Items listed in a dataset:

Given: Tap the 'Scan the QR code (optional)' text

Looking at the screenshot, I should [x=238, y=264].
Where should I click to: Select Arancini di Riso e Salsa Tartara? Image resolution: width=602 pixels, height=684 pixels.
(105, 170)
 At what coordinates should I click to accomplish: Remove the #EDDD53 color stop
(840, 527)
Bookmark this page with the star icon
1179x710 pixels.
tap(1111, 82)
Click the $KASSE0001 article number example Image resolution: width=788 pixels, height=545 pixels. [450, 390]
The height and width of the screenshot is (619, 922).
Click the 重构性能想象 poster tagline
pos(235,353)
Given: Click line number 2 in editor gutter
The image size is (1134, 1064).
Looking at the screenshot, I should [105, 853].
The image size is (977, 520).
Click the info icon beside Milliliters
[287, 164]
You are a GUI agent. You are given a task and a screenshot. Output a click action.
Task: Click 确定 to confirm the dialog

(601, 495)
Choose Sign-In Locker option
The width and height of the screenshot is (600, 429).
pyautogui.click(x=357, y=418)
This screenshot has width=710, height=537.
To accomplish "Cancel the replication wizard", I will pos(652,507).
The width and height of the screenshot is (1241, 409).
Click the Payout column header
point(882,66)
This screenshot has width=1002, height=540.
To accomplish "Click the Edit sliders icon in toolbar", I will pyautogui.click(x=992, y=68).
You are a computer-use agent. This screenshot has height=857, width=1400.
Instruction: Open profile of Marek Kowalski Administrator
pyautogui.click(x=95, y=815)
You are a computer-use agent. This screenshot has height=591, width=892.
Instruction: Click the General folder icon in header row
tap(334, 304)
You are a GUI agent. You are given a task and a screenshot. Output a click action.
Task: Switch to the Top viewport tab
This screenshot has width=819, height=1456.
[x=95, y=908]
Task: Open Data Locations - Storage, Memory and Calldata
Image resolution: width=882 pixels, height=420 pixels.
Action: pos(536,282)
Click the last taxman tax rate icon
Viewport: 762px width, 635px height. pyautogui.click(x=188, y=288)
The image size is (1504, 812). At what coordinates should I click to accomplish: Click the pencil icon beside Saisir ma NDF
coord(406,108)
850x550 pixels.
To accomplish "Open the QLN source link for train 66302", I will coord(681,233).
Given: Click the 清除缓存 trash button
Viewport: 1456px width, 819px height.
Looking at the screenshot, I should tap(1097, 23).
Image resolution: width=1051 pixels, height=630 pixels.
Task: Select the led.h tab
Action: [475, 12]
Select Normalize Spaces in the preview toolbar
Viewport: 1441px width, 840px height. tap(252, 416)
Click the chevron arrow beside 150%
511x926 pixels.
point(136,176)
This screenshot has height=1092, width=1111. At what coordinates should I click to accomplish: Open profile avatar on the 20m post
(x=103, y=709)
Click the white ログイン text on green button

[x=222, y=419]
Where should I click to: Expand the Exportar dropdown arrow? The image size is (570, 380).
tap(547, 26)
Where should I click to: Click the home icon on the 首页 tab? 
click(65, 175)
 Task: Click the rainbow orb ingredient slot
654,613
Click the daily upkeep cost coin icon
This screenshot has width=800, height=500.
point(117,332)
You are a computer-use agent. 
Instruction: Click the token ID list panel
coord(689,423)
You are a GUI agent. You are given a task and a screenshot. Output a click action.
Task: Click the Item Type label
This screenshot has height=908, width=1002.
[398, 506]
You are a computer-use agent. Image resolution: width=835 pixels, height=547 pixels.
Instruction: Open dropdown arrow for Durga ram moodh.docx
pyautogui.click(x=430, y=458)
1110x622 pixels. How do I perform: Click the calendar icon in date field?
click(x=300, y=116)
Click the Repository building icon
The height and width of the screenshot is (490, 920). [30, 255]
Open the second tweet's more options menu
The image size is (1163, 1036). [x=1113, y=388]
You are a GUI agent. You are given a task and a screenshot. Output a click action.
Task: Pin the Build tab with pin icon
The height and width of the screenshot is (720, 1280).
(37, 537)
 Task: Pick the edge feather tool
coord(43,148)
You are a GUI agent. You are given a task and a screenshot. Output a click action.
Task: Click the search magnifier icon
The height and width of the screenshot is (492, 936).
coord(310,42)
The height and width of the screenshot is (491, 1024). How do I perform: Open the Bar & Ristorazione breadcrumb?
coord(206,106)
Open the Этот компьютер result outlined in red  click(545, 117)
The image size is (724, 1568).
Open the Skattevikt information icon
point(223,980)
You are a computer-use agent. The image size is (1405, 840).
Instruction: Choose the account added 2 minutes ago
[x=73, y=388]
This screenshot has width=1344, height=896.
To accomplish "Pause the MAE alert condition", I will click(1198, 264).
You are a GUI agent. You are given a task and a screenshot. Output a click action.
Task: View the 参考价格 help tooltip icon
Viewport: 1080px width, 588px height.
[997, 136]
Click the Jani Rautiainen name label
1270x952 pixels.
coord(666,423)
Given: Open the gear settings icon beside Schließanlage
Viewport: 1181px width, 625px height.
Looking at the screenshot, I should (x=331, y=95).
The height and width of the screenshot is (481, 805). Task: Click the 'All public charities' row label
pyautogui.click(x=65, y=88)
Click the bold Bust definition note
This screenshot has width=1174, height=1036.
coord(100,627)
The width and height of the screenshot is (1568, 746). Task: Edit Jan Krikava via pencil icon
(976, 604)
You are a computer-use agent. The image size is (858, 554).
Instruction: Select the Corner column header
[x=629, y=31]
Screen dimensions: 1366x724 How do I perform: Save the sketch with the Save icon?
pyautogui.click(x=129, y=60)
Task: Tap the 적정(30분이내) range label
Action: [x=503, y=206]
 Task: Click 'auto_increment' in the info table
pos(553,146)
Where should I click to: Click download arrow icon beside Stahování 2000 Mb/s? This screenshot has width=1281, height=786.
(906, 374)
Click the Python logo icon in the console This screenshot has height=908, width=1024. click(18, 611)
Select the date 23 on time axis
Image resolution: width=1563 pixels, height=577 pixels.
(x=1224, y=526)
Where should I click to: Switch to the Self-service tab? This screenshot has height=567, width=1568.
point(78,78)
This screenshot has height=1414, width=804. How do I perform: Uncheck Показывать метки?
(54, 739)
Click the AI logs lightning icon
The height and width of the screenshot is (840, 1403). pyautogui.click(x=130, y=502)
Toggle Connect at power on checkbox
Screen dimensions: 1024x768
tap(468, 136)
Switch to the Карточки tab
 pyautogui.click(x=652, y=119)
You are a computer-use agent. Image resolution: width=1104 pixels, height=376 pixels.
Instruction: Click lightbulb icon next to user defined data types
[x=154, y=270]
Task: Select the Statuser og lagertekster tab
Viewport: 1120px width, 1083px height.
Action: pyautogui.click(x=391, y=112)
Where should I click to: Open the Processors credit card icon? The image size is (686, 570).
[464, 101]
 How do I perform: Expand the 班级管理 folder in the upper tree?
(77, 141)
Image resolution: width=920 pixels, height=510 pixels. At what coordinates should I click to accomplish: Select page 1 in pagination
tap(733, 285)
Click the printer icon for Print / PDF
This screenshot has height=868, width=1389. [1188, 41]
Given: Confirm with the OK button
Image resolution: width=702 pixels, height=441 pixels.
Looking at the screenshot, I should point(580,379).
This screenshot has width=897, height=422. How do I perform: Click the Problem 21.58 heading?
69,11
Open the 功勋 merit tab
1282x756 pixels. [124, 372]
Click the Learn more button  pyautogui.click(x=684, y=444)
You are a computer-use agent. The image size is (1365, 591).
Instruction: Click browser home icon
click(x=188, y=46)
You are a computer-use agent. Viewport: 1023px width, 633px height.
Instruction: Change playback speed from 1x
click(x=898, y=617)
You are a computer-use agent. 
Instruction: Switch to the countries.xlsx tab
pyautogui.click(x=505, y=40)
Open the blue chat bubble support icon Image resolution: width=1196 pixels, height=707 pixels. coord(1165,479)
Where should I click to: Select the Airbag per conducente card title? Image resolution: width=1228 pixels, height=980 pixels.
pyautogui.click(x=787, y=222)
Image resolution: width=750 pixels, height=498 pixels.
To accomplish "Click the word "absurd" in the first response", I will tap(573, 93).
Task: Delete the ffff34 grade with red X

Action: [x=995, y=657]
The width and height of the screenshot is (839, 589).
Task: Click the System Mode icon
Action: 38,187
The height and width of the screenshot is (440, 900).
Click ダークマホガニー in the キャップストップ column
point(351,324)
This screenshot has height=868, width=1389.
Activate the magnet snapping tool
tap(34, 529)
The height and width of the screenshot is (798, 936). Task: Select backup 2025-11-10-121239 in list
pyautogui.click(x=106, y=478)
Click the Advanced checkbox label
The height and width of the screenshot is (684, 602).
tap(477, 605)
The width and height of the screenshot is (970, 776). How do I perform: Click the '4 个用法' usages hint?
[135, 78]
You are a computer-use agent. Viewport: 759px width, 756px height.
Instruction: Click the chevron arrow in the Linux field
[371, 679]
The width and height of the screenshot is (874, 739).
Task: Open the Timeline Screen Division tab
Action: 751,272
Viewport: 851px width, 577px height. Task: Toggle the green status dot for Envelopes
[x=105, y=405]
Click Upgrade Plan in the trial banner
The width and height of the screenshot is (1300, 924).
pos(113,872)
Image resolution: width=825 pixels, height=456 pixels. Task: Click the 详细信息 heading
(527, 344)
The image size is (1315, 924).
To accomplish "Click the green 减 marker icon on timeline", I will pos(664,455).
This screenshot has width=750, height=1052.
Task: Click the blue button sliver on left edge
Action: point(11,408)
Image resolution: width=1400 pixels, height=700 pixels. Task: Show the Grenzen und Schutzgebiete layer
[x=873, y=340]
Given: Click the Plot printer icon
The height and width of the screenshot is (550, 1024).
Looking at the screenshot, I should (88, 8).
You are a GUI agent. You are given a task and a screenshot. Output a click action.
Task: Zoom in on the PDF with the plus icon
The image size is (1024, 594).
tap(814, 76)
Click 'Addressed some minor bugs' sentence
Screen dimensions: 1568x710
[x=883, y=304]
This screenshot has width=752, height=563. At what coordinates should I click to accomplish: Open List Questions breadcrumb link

[Problem statement]
Copy every line of the data where "computer" is found.

[Problem solution]
You are a computer-use agent. This screenshot has height=857, width=1400.
You are a computer-use agent. This screenshot has height=591, width=892.
You are a computer-use agent. 
You are a computer-use agent. Image resolution: width=835 pixels, height=547 pixels.
You are a computer-use agent. The image size is (1405, 840).
You are a computer-use agent. The image size is (858, 554).
You are a computer-use agent. Image resolution: width=1104 pixels, height=376 pixels.
You are a computer-use agent. The image size is (1365, 591).
You are a computer-use agent. Viewport: 1023px width, 633px height.
You are a computer-use agent. 
You are a computer-use agent. Viewport: 759px width, 756px height.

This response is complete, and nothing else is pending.